▶ [TASK STATEMENT]: Rewrite the paragraph in the article on Norwegian Air's long-haul routes that begins "State officials have offered" as a short bulleted list, keeping its main facts.

▶ [GIVEN PASSAGE]:
○ ○ ○ ○ ○

Norwegian’s long-haul routes at risk

Analysts following the ongoing drama around Oslo-based Norwegian Air now think the deeply troubled airline will have to drop the long-haul routes that put it deeply into debt. With an Easter deadline for a rescue plan approaching, time was running out over the weekend for Norwegian to get its creditors on board.

A Norwegian Air Boeing 787 Dreamliner like this one launched the airline into intercontinental service in 2013, but also into heavy debt and severe reliability problems because of battery and motor trouble. Now Norwegian may need to slash its long-haul routes in order to survive. PHOTO: Norwegian Air

State officials have offered the rescue plan that can provide Norwegian Air with up to NOK 3 billion (USD 288 million) in badly needed cash and credit. After qualifying for the first NOK 300 million in loan guarantees, after Danske Bank and DNB put up 10 percent of the amount, Norwegian Air is now eligible for the state’s next billion-kroner outlay, but only if Norwegian’s creditors accept strict conditions.

○ ○ ○ ○ ○

▶ [LISTED ENTRIES]:
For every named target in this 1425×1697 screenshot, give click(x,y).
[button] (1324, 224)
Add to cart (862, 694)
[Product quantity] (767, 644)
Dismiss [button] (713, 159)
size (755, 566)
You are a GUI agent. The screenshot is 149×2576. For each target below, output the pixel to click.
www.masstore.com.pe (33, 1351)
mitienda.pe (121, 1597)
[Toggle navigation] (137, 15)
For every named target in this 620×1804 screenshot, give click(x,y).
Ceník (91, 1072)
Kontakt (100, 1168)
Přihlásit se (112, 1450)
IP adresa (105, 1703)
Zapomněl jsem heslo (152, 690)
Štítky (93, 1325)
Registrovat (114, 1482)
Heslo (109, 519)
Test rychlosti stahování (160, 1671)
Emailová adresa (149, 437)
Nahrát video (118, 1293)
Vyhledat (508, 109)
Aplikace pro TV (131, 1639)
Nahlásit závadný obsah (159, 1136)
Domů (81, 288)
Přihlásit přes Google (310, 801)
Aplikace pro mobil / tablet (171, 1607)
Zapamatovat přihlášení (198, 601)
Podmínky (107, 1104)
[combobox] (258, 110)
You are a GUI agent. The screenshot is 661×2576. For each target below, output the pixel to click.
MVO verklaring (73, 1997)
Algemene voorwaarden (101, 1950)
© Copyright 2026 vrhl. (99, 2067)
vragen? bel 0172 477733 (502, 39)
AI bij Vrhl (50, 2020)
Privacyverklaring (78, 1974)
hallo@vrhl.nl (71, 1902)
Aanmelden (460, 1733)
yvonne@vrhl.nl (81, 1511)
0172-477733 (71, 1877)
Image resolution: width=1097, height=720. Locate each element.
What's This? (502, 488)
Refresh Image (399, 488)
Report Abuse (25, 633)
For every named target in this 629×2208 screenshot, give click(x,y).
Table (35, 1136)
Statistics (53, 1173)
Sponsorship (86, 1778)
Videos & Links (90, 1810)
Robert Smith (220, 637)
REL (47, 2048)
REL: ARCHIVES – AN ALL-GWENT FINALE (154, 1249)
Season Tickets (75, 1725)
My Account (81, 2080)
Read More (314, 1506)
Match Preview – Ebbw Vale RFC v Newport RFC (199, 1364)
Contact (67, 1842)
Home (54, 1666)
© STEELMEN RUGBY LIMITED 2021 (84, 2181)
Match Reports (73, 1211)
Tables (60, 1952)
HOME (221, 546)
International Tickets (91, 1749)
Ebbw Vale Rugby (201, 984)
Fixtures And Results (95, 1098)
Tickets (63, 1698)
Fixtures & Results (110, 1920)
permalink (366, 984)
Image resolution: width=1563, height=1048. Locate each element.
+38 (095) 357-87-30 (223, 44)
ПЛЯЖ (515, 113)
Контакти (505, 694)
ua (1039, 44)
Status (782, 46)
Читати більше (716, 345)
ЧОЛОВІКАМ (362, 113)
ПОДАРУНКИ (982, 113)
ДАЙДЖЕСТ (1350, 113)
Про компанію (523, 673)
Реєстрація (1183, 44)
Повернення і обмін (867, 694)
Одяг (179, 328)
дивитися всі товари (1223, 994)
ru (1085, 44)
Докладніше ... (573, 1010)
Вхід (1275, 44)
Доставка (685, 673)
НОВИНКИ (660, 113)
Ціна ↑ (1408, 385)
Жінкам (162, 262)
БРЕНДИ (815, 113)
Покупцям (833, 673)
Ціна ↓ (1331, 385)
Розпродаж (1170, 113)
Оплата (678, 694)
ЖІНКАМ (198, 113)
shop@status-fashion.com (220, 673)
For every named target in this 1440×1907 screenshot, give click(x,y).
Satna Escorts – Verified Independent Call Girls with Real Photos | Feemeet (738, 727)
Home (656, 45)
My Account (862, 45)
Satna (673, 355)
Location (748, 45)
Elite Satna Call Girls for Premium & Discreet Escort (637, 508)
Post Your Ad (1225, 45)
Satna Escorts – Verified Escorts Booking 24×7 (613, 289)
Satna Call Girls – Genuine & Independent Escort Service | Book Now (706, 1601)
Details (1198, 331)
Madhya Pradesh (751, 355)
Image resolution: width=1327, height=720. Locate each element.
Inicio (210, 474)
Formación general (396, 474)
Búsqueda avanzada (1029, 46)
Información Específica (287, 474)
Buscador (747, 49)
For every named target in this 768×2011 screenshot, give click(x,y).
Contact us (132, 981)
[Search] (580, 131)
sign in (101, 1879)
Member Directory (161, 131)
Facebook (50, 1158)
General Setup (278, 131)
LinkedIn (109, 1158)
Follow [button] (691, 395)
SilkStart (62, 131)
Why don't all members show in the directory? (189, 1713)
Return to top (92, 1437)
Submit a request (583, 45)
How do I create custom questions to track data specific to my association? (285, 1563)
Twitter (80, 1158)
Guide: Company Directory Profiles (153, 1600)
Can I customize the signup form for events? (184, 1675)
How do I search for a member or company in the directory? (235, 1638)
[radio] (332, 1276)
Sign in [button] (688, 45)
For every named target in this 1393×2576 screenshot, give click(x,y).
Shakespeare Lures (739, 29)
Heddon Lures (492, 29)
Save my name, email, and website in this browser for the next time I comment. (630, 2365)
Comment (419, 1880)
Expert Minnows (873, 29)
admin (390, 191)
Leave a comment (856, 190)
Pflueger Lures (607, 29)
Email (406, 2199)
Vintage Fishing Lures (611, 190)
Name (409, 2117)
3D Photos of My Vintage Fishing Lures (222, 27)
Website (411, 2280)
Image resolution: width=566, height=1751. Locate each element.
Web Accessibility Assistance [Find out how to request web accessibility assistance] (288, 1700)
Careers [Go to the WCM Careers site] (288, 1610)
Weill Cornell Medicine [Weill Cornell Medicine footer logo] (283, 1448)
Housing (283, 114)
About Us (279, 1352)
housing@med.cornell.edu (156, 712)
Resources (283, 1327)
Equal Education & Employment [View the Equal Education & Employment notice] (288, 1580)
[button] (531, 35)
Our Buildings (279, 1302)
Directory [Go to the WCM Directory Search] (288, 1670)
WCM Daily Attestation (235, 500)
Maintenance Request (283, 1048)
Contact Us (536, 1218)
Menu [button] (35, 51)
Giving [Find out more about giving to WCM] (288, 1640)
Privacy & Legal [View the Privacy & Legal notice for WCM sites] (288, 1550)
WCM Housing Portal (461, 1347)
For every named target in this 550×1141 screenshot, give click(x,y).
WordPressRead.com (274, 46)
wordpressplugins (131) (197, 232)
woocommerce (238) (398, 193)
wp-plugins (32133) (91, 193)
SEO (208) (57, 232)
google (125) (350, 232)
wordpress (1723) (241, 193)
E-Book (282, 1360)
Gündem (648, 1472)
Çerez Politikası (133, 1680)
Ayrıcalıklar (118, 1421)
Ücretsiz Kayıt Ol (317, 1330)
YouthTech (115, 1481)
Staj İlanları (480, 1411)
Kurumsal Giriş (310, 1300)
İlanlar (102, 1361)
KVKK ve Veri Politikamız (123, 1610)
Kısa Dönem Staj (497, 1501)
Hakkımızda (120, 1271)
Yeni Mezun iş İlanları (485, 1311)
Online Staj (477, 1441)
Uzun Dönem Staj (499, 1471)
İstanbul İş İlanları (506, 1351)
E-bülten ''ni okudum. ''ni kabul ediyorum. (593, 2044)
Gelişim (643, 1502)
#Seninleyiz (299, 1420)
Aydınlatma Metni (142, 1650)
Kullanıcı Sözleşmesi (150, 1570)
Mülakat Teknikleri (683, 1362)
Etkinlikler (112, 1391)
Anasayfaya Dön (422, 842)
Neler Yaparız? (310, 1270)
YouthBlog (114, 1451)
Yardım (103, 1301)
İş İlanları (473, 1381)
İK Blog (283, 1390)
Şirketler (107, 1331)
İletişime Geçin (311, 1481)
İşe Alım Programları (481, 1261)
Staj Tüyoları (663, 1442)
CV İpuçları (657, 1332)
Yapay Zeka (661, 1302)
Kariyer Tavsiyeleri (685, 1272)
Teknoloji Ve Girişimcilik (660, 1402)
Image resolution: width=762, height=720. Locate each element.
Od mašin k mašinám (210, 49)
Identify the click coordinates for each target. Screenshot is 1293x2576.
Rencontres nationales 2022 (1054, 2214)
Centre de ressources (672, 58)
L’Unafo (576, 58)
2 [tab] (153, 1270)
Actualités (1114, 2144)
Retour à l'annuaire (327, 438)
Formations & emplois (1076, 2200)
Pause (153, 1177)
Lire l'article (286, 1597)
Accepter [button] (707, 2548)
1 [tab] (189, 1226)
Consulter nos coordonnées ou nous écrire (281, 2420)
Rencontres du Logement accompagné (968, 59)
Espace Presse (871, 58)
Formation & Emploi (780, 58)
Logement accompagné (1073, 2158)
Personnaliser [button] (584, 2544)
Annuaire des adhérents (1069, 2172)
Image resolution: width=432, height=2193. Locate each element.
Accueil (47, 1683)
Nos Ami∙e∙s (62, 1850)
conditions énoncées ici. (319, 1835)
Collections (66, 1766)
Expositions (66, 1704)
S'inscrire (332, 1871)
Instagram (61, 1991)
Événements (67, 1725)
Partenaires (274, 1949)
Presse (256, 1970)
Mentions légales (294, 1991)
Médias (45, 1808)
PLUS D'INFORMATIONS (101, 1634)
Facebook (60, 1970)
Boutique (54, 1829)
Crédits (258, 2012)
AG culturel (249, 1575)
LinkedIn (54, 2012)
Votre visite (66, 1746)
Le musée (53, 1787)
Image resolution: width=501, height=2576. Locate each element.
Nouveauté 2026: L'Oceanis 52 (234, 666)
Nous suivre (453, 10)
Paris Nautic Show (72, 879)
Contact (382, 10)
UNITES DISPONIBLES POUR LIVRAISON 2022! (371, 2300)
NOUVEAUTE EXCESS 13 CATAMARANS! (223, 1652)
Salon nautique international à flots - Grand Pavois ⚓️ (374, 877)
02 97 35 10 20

○ ○ ○ ○ ○

▶ [SOLUTION TO THIS PROBLEM]:
- State officials have offered Norwegian Air a rescue plan worth up to NOK 3 billion (USD 288 million) in badly needed cash and credit.
- Norwegian qualified for the first NOK 300 million in loan guarantees after Danske Bank and DNB put up 10 percent of that amount.
- The airline is now eligible for the state's next billion-kroner outlay, but only if its creditors accept strict conditions.